Ferkel sind nicht in den Handel gelangt - Tierische Fette waren unrechtmäßigerweise nicht auf der Verpackung der möglicherweise belasteten Futtermitteln angegeben
Nach bisherigem Kenntnisstand ist möglicherweise dioxinbelastetes Futtermittel für Ferkel aus den Niederlanden an einen landwirtschaftlichen Betrieb im nordrhein-westfälischen Kreis Borken geliefert worden.

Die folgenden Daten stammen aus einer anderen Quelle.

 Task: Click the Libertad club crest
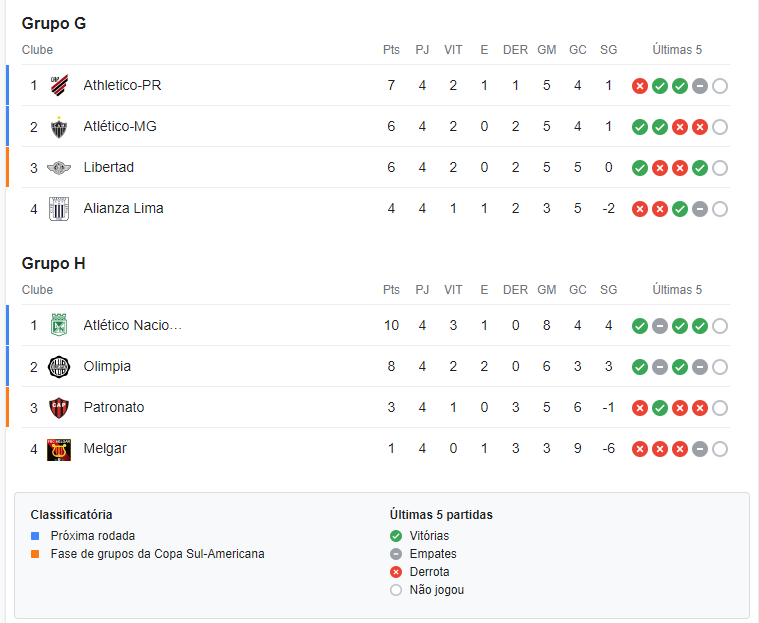tap(59, 168)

Dieser Betrieb wurde gestern nach der Benachrichtigung durch die niederländischen Behörden gesperrt. Proben der Futtermittel in diesem Betrieb werden auf Dioxine untersucht. Die Ergebnisse werden voraussichtlich in ein bis zwei Wochen vorliegen. In dem Betrieb gibt es zurzeit ca. 1.730 Schweine, darunter 500 Ferkel, die vermutlich mit dem Futtermittel ernährt wurden. Da die Ferkel jedoch erst ab Mitte Februar schlachtreif sein werden, sind sie nicht in den Handel gelangt.Das Futtermittel hätte auch ohne Dioxinbelastungen nicht in Deutschland an Nutztiere verfüttert werden dürfen, da es Tierfette enthält. Diese Tierfette waren jedoch weder auf dem Lieferschein noch auf der Verpackung angegeben. Das ist ein Verstoß gegen die in Deutschland geltenden Deklarationspflichten und unterläuft zudem das deutsche Verfütterungsverbot für tierische Fette an Nutztiere.
Verbraucherschutzminister Eckhard Uhlenberg: "Ich fordere die niederländischen Futtermittelbetriebe auf, sich an die deutschen Schutzbestimmungen zu halten."